Por Cecília Araújo, de Viena - com colaboração de Manuela Tomic
22 jan 2011, 15h44

“Você não acha que já tem dinheiro e poder suficientes?”, diz uma carta não datada que chegou ao endereço de Wolfgang Priklopil em Strasshof, cidade em que se localiza a casa onde Natascha Kampusch foi mantida presa pelo sequestrador e que hoje é propriedade sua. Uma senhora que a viu crescer – e afirma ter frequentado a padaria em que seu pai trabalhava -, faz um apelo para que a jovem conte a “verdadeira história de seu ‘sequestro'”, insinuando que tudo não passou de uma grande farsa. Segundo ela, ninguém mais acredita na história contada pela jovem. “Hoje você é bonita, inteligente e bem educada, ao contrário do que uma vítima deve ser”, exclama inconformada.

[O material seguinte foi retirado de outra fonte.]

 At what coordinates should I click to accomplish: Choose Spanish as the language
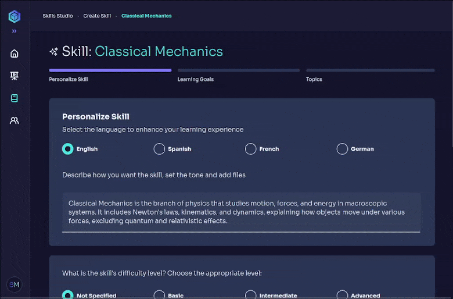pos(159,149)
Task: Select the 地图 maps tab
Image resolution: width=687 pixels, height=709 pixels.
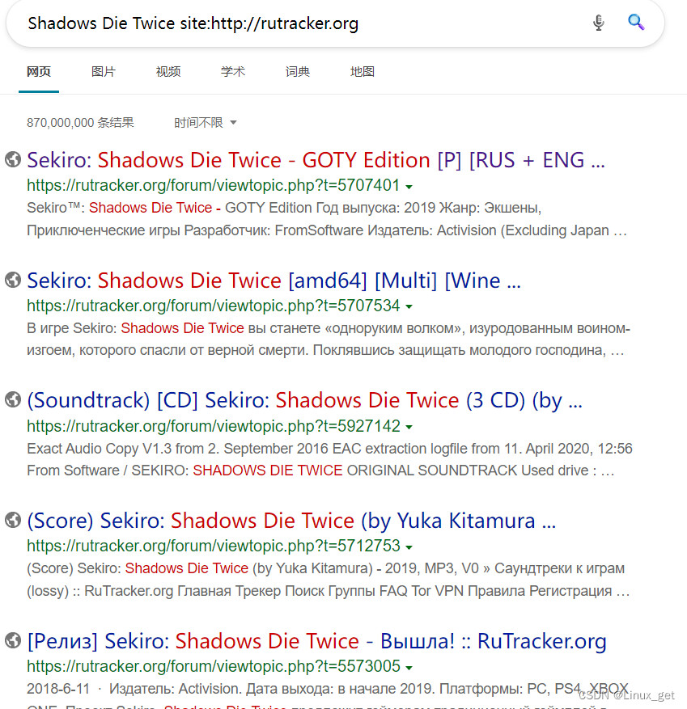Action: [363, 71]
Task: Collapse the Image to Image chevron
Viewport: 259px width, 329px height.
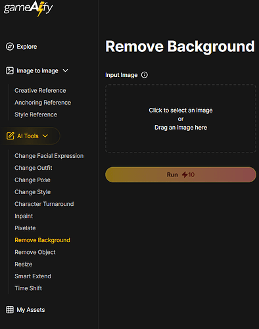Action: pyautogui.click(x=65, y=70)
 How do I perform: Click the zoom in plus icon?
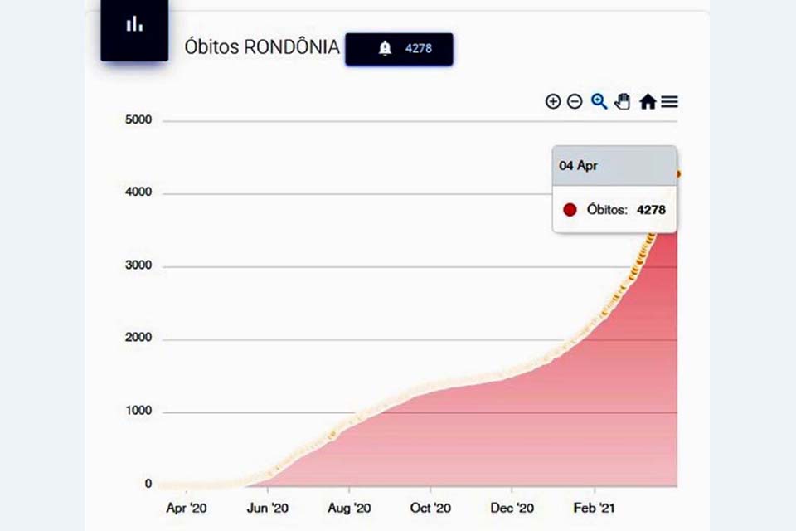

Embora grande parte da imprensa internacional tenda a deixar em segundo plano opiniões polêmicas como essa, elas não são nada raras na Áustria. No país de Natascha, há uma briga entre aqueles que admiram a “incrível força” exibida pela jovem para se recuperar de seus traumas e outros que não confiam em uma palavra do que ela diz, exatamente por ela se mostrar tão contida. O caso Kampusch foi o assunto de maior repercussão na imprensa do país desde a II Guerra Mundial. E ele ainda é cercado de dúvidas e ambiguidades.

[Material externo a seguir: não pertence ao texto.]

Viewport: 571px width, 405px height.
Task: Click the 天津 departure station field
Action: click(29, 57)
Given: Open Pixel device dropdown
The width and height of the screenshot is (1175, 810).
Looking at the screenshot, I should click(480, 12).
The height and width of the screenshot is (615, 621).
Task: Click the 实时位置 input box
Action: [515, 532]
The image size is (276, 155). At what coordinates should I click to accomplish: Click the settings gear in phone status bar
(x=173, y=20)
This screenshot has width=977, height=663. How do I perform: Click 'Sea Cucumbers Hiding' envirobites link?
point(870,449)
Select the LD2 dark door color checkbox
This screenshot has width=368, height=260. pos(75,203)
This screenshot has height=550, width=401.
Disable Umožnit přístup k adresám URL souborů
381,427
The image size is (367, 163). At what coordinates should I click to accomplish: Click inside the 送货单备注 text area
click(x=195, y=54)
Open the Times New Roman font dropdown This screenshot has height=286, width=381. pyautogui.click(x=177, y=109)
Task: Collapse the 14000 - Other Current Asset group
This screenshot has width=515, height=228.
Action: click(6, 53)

Christoph Feurstein, jornalista da rede de televisao ORF. Ele é o jornalista mais proximo de Natascha Kampusch
Christoph Feurstein, jornalista da rede de televisao ORF. Ele é o jornalista mais proximo de Natascha Kampusch (VEJA)

O jornalista Christoph Feurstein, primeiro a entrevistar Natascha depois de sua fuga, para a TV austríaca ORF, acompanhou o caso desde o início, por apresentar um programa que trata de assuntos criminais, especialmente sobre abusos sexuais, chamado Thema. Durante o tempo que a jovem passou no cativeiro, ele escreveu pelo menos 20 reportagens sobre o caso, construindo uma relação especial com a família da menina. Para ele, Natascha é um exemplo de como a sociedade austríaca não sabe lidar com vítimas. “Se elas não estão tristes, chorando, se não querem se mostrar como o público espera ver, não são levadas a sério. É o mesmo caso da mãe, Brigitta Sirny, que foi diversas vezes acusada de ter participação no sequestro ou até mesmo de ter assassinado sua própria filha”, diz. Segundo Feurstein, a polícia chegou a lhe declarar, em off, que desconfiava de Briggitta.

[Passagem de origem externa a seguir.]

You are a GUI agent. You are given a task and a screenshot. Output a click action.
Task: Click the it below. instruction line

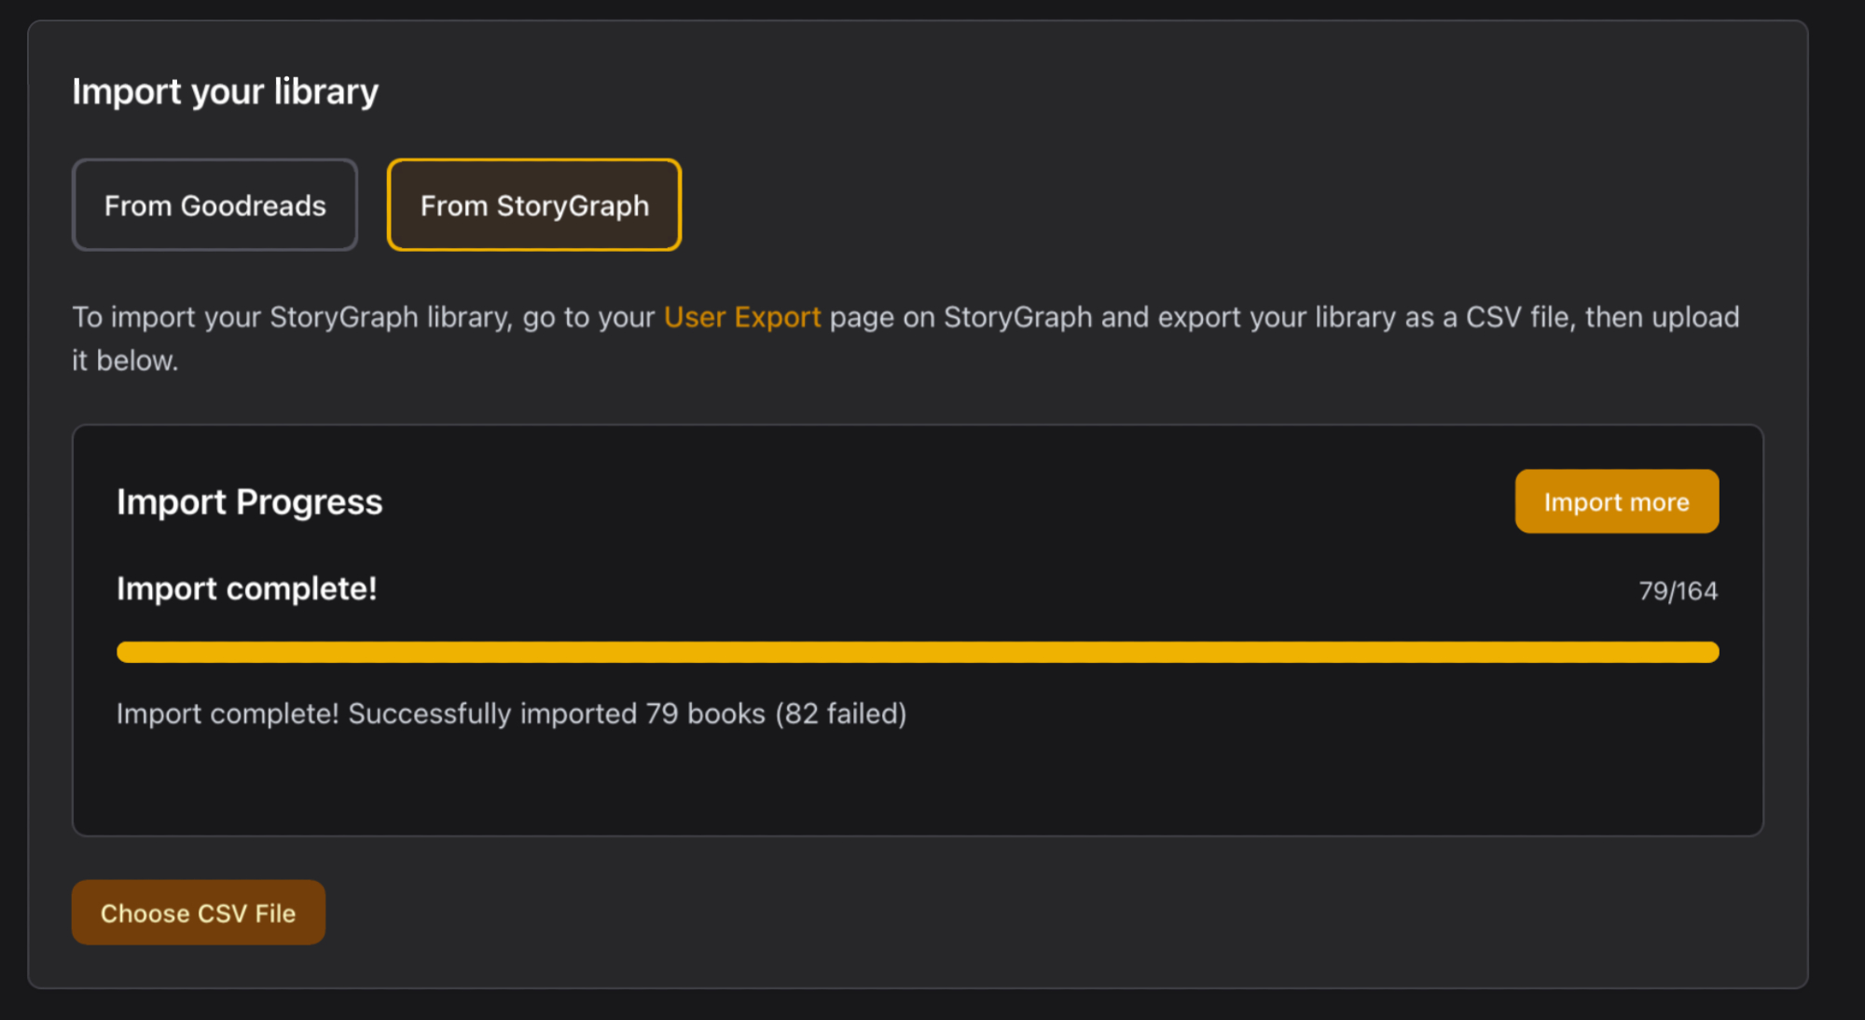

Martin Wabl, um juiz aposentado que trabalhou para o governo da Áustria por 35 anos, escreveu um livro no passado sobre essa suposta participação da mãe no sequestro – o que acredita ser verdade até hoje. Embora todas investigações oficiais já feitas apontem para o contrário, segundo ele, Brigitta e Priklopil se conheciam antes do incidente e, por isso, Natascha teria entrado em sua van no dia fatídico por conta própria. Wabl acredita que a vida que Natascha levava vivendo com a mãe não era melhor do que aquela que teve ao lado de Priklopil. Sem provas, o juiz afirma que Brigitta também abusava da filha e queria se ver livre dela para vender fotos pornográficas que tirava da menina sem correr o risco de ser suspeita.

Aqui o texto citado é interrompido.